* [Requirement] Find each line below that contains the string "what", matching case, and copy those lines.

Records excerpted from a collection:
.....

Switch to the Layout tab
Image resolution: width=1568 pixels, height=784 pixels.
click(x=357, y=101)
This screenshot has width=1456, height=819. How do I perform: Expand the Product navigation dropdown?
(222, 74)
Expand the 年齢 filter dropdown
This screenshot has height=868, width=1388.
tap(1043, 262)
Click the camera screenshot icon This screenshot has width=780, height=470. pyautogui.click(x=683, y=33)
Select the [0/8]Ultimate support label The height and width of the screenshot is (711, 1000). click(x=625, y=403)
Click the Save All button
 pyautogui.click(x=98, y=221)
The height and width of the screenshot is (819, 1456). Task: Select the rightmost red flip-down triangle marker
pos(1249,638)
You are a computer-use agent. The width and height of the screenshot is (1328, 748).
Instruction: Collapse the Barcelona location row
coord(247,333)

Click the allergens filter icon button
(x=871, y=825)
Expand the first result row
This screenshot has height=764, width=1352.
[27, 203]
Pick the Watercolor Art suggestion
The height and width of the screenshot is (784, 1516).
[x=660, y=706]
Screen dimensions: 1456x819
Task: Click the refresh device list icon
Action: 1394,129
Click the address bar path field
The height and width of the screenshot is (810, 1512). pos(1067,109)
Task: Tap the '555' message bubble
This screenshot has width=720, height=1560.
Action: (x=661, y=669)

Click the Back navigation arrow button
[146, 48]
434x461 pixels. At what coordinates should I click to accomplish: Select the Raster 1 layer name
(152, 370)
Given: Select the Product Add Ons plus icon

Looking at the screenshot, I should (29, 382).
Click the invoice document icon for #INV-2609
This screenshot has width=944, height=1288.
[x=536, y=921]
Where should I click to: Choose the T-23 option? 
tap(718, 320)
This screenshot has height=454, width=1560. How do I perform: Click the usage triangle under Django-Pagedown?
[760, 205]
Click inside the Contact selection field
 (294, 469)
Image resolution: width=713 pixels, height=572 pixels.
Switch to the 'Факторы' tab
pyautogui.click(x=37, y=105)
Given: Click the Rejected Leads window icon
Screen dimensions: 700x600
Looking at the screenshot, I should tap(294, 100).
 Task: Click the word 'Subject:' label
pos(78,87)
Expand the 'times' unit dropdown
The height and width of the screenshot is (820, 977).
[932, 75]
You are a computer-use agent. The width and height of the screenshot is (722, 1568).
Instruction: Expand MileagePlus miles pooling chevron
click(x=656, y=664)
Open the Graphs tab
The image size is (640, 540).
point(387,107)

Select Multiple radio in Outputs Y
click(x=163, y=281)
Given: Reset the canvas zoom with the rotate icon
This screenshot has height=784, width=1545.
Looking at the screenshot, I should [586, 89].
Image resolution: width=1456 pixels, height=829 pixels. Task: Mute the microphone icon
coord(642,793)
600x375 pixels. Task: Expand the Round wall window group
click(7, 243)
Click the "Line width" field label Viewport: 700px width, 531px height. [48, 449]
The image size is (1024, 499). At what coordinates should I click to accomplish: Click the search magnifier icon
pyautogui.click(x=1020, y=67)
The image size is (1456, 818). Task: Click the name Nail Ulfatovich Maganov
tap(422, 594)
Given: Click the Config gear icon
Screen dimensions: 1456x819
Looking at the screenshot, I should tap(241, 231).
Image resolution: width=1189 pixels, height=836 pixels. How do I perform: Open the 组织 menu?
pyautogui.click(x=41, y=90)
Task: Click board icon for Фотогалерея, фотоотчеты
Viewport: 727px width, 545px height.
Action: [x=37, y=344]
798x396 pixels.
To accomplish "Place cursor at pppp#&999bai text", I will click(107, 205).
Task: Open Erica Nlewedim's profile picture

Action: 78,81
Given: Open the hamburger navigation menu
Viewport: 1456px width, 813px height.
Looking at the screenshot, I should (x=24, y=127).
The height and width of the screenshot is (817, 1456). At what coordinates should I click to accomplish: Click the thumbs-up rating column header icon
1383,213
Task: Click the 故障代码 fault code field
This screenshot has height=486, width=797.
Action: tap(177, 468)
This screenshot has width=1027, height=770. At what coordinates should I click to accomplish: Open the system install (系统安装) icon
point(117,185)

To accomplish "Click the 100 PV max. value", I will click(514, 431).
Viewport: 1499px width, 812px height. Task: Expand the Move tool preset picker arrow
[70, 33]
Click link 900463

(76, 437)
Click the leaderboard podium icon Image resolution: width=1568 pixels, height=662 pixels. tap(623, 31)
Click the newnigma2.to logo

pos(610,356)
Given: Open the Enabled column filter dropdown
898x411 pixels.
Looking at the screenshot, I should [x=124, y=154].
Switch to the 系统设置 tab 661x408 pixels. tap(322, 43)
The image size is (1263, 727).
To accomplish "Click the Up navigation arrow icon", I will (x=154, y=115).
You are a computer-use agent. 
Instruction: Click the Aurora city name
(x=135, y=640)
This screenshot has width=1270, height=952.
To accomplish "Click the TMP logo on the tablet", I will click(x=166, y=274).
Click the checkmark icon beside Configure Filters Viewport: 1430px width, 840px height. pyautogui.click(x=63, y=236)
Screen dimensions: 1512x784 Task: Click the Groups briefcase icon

.....

* [The reply]
434x461 pixels. At what coordinates should I click to accomplish: Select the Raster 1 layer name
The image size is (1024, 499). At what coordinates should I click to accomplish: Click the search magnifier icon
The height and width of the screenshot is (817, 1456). At what coordinates should I click to accomplish: Click the thumbs-up rating column header icon
This screenshot has width=1027, height=770. At what coordinates should I click to accomplish: Open the system install (系统安装) icon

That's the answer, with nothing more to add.